In order to avoid any deadlock caused by the gil, whenever an entry point holding the gil requires a lock, we actually first only 'try' to lock, and if we fail, then we release the gil and block until the lock is achieved.
There are several main classes of items from which all items derive. Almost all items derive from baseItem which defines an item that can have a tag, can be attached to parent, have siblings, etc. Exceptions to that are Callback and SharedValue.
Subclassing baseItem are some other base classes. uiItem, drawingItem, baseTheme, baseHandler, plotElement. Each of these will get into different child slots and are incompatible to each other as siblings. Any subclass of these elements can be siblings and children of the same parents. Each parent defines which children base class they support. It is similar but not equivalent to DPG children slots.
uiItem is the base class of most elements. It defines an object with a state, which accepts handlers, themes and optionally a Callback and a SharedValue. By default the position of the item corresponds to the current internal cursor position, which is incremented after every item (with a line jump by default). It accepts positioning arguments to override that.
drawingItem is a simpler class of elements which map to imgui drawing operations. They have no state maintained, no callback, theme, value, etc. Their coordinates are in screen space transformed by their parent (if in a window, the coordinates are offsetted. If in a plot, the coordinates are offsetted and scaled.)
baseTheme corresponds to theme elements that can be bound to items
baseHandler corresponds to handler elements that can be bound to items
plotElement corresponds to plot children and define the axes to which they relate to.
All element subclass these base classes and override their main rendering methods. It is possible to subclass these elements in Python or Cython and be inserted as siblings to elements of the same base class.
In DPG, all items were associated with item configuration attributes, states and status. During item creation, some parameters were passed as mandatory as positional parameters.

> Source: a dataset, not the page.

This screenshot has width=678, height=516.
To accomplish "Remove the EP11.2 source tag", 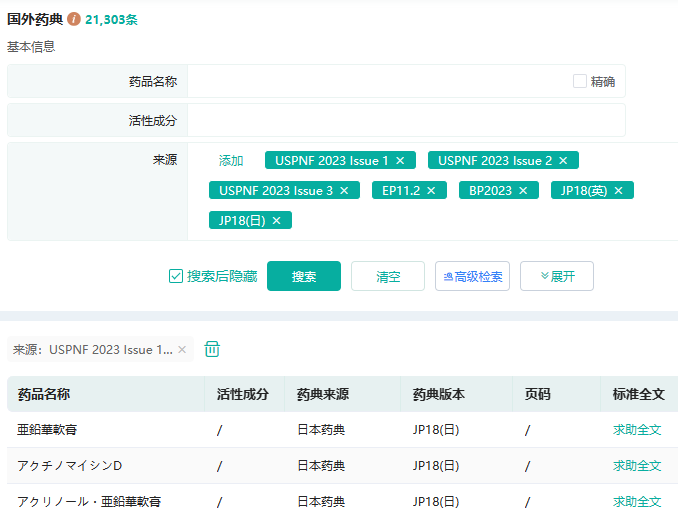I will (431, 191).

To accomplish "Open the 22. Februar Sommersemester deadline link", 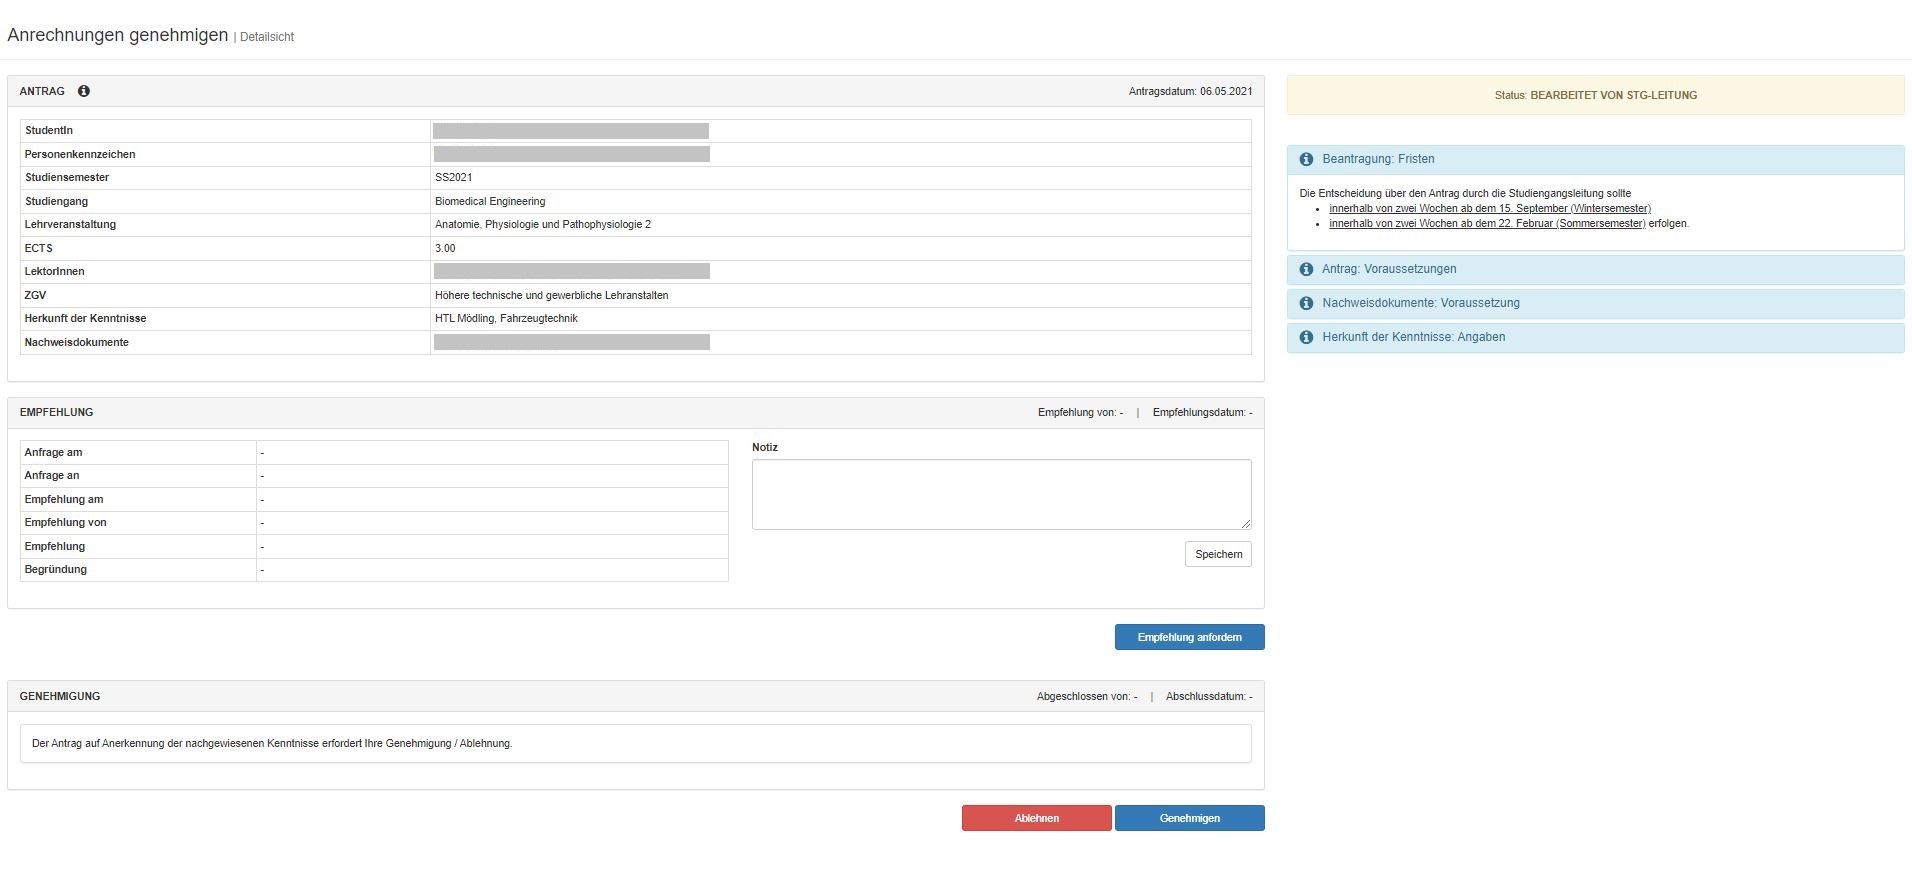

DCG uses a slightly different paradigm, as no positional parameters are required anymore. In addition DCG uses the full potential of implementing Python extension classes that Cython enables to do easily. On every DCG item, one can access the attributes as you would in any python class. This is very fast, and enables significant performance gains compared to DPG's configure.
Under the hood, DCG implements all these attributes as class properties, and during initialisation, a table of all the properties, their names and their functions set read and write them are passed by Cython to Python. A docstring is passed to every attribute, thus one can use the help() command to get the information on an attribute. a Pyi is also generated by Cython to enable autocompletion in compatible code editors. Sadly this autocompletion is not useful when creating an item, but it is very well functionnal when accessing attributes.
When an item is created, DCG first initializes all class specific fields with default values. Then in a second step all the names parameters are converted into attributes. Basically item creation is a loop doing:
for (key, value) in kwargs.items():
if hasattr(self, key):
setattr(self, key, value)
In other words any optional parameter you pass during item creation is equivalent to setting the attribute of the same name after you have created the item.
Note that this is a slight abuse on our side on the intent of python extension attributes, are they are meant to be cheap access to object attributes (with potential cheap conversion), and more heavy functions should rather be implemented as functions. item.parent = other_item should probably not be an attribute in this spirit, but this allows to implement better compatibility with DPG.
In the spirit of everything is attributes, Themes override getattr and setattr in order to be able to set theme fields directly (and only what you have set is passed to the object).